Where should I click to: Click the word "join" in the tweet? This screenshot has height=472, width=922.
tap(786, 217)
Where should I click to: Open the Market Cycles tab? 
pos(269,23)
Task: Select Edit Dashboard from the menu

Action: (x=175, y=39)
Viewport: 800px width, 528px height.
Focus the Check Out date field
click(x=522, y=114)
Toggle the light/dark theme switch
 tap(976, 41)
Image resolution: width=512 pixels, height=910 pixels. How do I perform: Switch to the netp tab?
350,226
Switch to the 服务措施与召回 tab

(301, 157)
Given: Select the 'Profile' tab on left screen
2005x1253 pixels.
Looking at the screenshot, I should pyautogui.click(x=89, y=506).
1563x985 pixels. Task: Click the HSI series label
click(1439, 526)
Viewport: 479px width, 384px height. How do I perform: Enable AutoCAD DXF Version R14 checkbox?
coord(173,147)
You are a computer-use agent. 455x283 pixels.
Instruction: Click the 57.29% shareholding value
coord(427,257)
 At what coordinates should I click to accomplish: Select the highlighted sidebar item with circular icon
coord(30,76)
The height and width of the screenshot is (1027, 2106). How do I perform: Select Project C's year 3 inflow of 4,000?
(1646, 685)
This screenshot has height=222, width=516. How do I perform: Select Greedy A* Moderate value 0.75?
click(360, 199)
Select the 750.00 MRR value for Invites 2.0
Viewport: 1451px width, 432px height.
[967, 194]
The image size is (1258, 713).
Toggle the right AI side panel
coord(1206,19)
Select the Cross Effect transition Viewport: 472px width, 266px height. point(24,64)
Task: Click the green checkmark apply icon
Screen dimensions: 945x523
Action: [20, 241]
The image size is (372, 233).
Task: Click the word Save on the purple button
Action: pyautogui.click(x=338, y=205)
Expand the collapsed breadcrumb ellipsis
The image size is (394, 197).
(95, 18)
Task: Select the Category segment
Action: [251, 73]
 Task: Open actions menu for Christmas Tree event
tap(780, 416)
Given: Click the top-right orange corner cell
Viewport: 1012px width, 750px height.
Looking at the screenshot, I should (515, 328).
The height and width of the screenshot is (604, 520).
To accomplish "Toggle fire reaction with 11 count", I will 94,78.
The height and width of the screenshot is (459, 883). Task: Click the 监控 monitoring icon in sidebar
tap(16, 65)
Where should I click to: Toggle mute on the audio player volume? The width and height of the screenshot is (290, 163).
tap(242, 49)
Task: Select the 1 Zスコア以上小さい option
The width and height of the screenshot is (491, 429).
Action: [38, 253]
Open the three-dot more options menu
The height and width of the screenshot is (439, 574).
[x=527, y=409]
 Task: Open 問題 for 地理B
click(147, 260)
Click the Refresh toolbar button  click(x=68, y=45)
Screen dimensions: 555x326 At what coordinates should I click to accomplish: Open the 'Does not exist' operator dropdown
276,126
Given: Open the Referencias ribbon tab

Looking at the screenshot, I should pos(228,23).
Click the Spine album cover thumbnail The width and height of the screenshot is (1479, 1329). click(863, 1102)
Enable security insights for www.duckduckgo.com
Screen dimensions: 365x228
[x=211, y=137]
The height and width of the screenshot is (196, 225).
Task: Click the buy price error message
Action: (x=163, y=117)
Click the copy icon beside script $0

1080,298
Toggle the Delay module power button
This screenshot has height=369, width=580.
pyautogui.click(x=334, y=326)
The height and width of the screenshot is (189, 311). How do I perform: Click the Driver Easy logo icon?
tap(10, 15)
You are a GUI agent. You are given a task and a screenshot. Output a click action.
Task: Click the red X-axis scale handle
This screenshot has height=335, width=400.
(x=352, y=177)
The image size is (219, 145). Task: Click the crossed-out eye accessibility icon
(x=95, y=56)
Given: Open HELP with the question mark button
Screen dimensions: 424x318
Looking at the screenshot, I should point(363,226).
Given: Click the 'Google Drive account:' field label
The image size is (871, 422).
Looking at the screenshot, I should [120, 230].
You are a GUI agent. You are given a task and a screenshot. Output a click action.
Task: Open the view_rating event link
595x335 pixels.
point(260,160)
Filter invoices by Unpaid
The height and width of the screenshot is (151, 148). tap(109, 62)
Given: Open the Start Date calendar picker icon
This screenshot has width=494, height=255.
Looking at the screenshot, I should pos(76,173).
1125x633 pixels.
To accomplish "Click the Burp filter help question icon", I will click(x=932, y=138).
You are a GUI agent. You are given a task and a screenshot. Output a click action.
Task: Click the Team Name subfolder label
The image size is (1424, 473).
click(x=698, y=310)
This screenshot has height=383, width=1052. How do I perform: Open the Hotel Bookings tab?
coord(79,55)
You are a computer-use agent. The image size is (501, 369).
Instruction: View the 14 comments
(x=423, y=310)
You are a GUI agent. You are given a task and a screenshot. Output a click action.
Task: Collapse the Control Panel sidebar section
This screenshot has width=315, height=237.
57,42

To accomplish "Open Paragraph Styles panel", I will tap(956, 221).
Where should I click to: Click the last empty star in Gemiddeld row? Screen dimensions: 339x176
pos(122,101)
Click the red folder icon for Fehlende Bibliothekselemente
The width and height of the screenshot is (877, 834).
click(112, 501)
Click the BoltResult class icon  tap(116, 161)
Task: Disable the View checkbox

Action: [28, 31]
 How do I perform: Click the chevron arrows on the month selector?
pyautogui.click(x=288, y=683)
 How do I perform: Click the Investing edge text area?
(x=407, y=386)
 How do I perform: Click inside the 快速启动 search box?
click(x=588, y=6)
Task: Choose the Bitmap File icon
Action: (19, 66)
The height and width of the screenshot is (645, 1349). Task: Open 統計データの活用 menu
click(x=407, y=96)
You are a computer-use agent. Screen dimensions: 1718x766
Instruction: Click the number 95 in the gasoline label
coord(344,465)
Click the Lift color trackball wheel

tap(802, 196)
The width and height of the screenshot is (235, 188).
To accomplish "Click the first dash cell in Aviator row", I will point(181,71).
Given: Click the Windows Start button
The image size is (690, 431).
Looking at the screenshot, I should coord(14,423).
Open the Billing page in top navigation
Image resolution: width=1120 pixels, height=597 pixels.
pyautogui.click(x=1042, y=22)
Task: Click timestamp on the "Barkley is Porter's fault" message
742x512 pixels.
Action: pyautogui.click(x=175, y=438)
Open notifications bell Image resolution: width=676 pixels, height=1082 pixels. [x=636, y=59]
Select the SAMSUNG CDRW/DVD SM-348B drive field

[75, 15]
━━━━━━━━━━━━━━━━━━━━━━━━━━━━━━
Required work
Reproduce word for word the entries from the very first line down to and including the line containing "should pyautogui.click(x=89, y=506).".

In response
Where should I click to: Click the word "join" in the tweet? This screenshot has height=472, width=922.
tap(786, 217)
Where should I click to: Open the Market Cycles tab? 
pos(269,23)
Task: Select Edit Dashboard from the menu

Action: (x=175, y=39)
Viewport: 800px width, 528px height.
Focus the Check Out date field
click(x=522, y=114)
Toggle the light/dark theme switch
 tap(976, 41)
Image resolution: width=512 pixels, height=910 pixels. How do I perform: Switch to the netp tab?
350,226
Switch to the 服务措施与召回 tab

(301, 157)
Given: Select the 'Profile' tab on left screen
2005x1253 pixels.
Looking at the screenshot, I should pyautogui.click(x=89, y=506).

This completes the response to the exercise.